Enumeration of microparticles on a gridded filter using a stratified random sampling tool

MethodsX. 2023 Jul 8:11:102284. doi: 10.1016/j.mex.2023.102284. eCollection 2023 Dec.

Abstract

Quantifying microplastics and other microparticles is a matter of interest in the field of environmental science. Stereomicroscopy is one of the most common methods to identify and enumerate micro-size particles. However, the process of enumerating an entire environmental sample can be tedious and time-consuming, especially when target particles are abundant. Here we present a method to develop a subsampling strategy and spreadsheet-based tool to speed up the process of microparticle enumeration while maintaining particle count accuracy. We first identified the pattern in which tire road wear particles (TRWPs) from environmental samples were distributed on a filter when vacuum-plated, then used particle abundance within relatively homogeneous subsection arrangements to establish stratified random subsampling schemes.

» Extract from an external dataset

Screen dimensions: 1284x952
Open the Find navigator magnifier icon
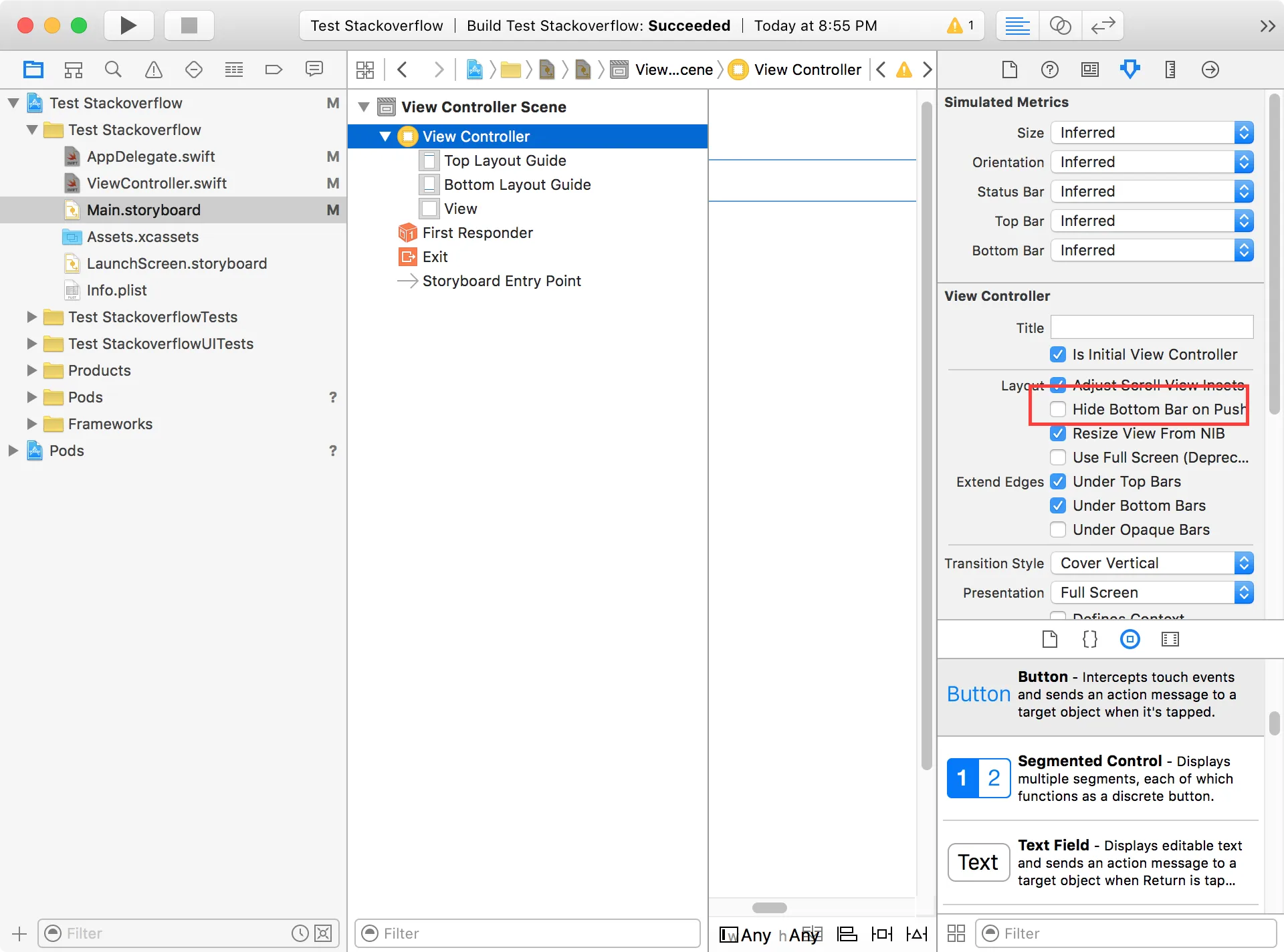[113, 70]
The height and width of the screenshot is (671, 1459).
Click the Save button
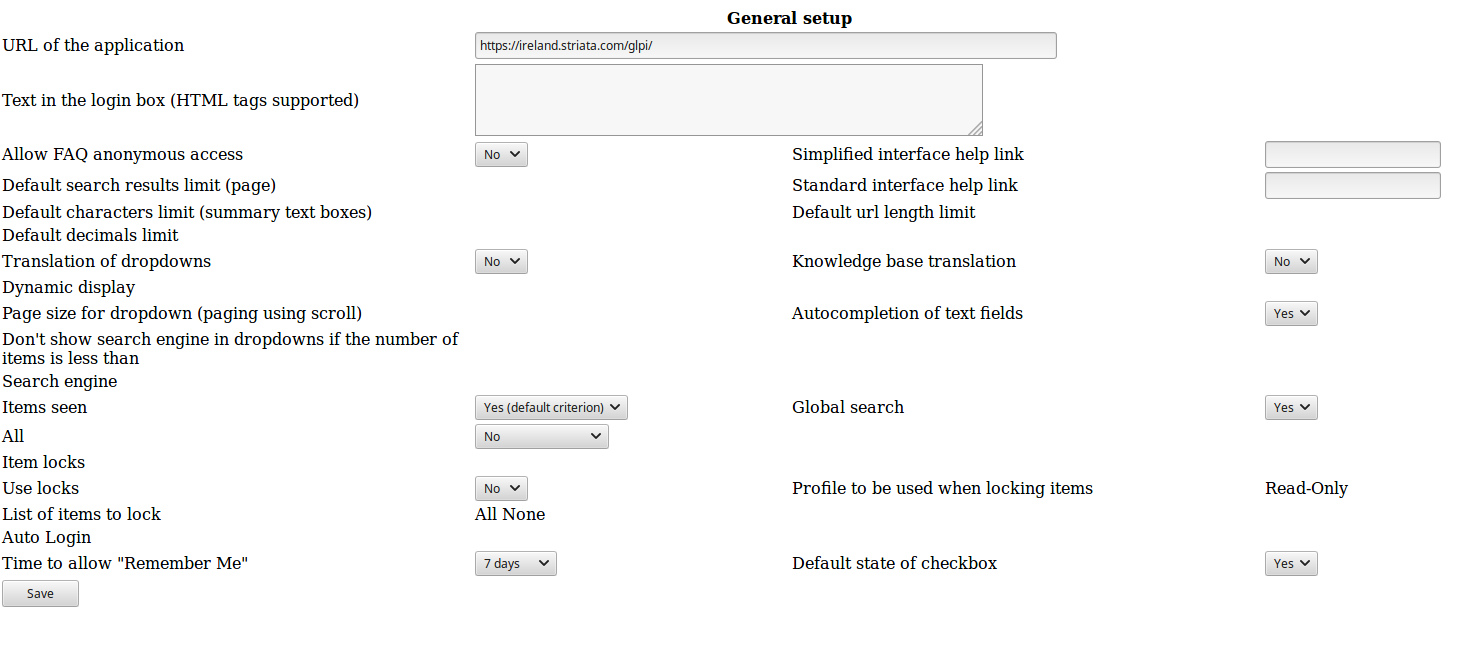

We describe a repeated sampling experiment using count data to test the stratified design and illustrate the relationship between the fraction of the filter counted (sample size) with accuracy and variance in the extrapolated total sample count and the corresponding analyst time savings when applied to analyzing TRWPs isolated from sediments. Based on the results, a particle enumeration tool was created in Microsoft Excel Visual Basic configured using a 47 mm gridded filter, and the source is available for free modification under the same open license.•Vacuum-plated microparticles are often highly abundant and not homogenously distributed across a filter.•A random sampling selection data tool was created using knowledge of particle distribution.•Method describes how to structure and use partial filter counts to extrapolate for total particle enumeration.

Keywords: Filter; Method for the enumeration of microparticles on a gridded filter using a stratified random sampling tool; Microparticles; Microplastics; Microscopy; Particle distribution; Particle enumeration; Patterned distribution; Stereomicroscopy; Stratified random sampling; Tire particles.